::: DATASET EXCERPTS :::
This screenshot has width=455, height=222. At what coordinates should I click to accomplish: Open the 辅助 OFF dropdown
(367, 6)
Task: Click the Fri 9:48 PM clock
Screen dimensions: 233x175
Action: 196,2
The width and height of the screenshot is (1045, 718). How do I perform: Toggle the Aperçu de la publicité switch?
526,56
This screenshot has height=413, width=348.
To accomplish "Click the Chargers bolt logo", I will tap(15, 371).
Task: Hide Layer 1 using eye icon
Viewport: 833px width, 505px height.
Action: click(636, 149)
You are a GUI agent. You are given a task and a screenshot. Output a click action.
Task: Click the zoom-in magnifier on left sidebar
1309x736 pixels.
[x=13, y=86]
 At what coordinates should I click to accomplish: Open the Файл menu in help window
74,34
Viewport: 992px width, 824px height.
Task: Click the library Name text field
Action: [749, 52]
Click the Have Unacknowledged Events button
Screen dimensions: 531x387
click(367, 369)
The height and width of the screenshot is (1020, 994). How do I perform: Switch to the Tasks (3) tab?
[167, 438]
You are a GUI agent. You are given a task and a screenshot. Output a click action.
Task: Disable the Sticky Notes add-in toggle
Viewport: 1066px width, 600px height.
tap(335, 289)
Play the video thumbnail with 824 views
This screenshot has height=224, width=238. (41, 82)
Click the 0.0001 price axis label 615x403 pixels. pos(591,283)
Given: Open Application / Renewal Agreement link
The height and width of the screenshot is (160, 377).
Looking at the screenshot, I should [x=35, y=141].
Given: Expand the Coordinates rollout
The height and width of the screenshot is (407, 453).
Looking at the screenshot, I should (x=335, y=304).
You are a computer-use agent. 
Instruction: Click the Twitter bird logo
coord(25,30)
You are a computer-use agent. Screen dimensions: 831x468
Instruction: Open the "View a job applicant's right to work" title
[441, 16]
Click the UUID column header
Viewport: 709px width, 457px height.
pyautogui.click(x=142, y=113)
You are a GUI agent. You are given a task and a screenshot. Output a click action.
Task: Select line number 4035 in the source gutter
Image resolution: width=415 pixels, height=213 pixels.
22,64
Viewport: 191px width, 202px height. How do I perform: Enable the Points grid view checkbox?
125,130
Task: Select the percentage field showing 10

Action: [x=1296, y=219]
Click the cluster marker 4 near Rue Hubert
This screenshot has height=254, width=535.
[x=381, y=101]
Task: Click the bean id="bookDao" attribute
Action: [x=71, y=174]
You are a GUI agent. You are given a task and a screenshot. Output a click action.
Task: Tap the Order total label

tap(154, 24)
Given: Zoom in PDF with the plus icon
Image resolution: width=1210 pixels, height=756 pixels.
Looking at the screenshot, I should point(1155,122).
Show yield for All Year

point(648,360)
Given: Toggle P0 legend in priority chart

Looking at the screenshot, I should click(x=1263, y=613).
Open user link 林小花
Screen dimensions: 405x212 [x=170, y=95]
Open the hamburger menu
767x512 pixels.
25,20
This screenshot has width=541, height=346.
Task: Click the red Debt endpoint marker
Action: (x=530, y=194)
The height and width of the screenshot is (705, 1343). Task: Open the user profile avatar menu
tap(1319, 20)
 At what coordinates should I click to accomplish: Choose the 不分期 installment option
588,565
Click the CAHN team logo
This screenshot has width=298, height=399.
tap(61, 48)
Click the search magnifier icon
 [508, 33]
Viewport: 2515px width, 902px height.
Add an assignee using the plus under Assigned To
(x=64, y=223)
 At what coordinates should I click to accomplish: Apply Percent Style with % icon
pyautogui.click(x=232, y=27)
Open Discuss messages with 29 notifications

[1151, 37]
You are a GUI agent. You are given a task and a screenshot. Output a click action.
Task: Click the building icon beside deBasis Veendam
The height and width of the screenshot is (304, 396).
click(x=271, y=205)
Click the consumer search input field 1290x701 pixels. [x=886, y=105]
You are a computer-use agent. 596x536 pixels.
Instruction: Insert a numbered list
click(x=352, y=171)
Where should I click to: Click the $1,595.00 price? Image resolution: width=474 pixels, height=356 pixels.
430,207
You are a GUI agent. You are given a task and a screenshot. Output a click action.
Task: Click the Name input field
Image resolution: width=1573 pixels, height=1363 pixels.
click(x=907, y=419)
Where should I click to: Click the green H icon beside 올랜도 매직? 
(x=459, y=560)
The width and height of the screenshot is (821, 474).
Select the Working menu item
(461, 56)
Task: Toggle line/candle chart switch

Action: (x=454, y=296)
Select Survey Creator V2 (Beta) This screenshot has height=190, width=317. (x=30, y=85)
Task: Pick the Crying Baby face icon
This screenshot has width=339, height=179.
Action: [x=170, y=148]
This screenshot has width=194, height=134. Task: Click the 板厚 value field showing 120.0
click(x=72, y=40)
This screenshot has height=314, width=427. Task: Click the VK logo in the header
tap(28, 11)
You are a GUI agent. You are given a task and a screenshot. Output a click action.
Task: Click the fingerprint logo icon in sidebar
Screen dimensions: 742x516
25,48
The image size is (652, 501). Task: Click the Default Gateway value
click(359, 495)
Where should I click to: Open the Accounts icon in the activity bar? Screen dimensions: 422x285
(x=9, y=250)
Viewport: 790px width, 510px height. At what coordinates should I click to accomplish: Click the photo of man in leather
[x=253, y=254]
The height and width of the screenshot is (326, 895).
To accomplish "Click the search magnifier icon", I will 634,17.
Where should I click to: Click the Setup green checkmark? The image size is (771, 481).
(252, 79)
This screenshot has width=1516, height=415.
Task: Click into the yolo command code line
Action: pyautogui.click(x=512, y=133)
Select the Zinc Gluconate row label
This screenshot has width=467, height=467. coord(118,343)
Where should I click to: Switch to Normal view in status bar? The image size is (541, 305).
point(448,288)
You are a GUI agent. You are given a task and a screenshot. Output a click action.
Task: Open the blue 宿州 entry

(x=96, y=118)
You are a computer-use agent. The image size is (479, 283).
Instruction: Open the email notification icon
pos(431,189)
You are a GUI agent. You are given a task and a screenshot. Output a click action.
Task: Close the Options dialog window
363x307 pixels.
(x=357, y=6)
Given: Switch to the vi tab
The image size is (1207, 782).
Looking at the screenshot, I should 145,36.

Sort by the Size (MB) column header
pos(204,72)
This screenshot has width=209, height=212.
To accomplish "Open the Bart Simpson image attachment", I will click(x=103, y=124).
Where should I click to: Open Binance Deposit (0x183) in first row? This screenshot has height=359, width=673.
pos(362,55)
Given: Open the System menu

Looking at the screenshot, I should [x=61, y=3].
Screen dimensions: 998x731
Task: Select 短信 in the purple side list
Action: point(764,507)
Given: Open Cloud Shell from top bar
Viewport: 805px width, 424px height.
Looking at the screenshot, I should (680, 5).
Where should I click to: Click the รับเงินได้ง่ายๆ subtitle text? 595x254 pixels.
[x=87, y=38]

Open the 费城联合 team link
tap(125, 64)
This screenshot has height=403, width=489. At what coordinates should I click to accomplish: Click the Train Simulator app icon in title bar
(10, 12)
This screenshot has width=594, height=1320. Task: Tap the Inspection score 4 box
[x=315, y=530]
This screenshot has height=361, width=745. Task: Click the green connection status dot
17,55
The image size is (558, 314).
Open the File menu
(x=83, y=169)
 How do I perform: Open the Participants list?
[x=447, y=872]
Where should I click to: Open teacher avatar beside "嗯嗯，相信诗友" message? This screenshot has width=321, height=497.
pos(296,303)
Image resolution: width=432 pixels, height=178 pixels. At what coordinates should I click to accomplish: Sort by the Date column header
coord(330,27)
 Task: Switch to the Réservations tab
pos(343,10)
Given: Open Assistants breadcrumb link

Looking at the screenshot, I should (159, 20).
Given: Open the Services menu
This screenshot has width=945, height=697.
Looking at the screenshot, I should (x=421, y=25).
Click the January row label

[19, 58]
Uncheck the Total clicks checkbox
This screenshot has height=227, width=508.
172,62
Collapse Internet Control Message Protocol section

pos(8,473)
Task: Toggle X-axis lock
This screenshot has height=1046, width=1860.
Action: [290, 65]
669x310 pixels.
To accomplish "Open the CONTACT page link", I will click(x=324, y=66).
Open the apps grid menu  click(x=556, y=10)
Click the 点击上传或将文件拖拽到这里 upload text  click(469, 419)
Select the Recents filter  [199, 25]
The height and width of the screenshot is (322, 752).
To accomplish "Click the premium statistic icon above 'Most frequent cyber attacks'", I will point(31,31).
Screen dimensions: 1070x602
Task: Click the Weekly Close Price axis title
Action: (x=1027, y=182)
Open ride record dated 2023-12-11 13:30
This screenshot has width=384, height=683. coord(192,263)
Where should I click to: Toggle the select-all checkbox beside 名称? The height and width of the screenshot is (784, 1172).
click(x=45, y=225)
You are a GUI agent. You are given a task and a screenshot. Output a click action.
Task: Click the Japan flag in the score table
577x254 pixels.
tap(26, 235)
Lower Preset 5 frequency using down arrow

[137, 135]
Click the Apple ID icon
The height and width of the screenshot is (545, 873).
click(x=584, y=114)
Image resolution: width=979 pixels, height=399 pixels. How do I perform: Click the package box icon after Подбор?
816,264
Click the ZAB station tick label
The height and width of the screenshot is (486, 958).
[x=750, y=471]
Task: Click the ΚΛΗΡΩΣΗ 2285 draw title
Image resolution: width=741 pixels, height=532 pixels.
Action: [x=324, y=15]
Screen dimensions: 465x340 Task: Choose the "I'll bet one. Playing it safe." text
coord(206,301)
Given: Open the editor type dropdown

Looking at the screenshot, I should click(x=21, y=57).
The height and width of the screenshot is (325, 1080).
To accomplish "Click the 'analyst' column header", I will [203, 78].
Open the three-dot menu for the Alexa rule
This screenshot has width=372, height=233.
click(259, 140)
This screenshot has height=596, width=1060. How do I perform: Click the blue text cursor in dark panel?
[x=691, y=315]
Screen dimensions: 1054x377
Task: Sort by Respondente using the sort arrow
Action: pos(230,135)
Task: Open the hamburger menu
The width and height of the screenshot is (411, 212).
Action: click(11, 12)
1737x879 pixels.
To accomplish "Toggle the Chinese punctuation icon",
:::
■ OBJECTIVE ■
Locate every line in the items above that contains the string "list", and copy each such line in full. Count a line only where the letters match in case.

■ RESULT OF THE TASK ■
Instruction: Insert a numbered list
Task: Select 短信 in the purple side list
 How do I perform: Open the Participants list?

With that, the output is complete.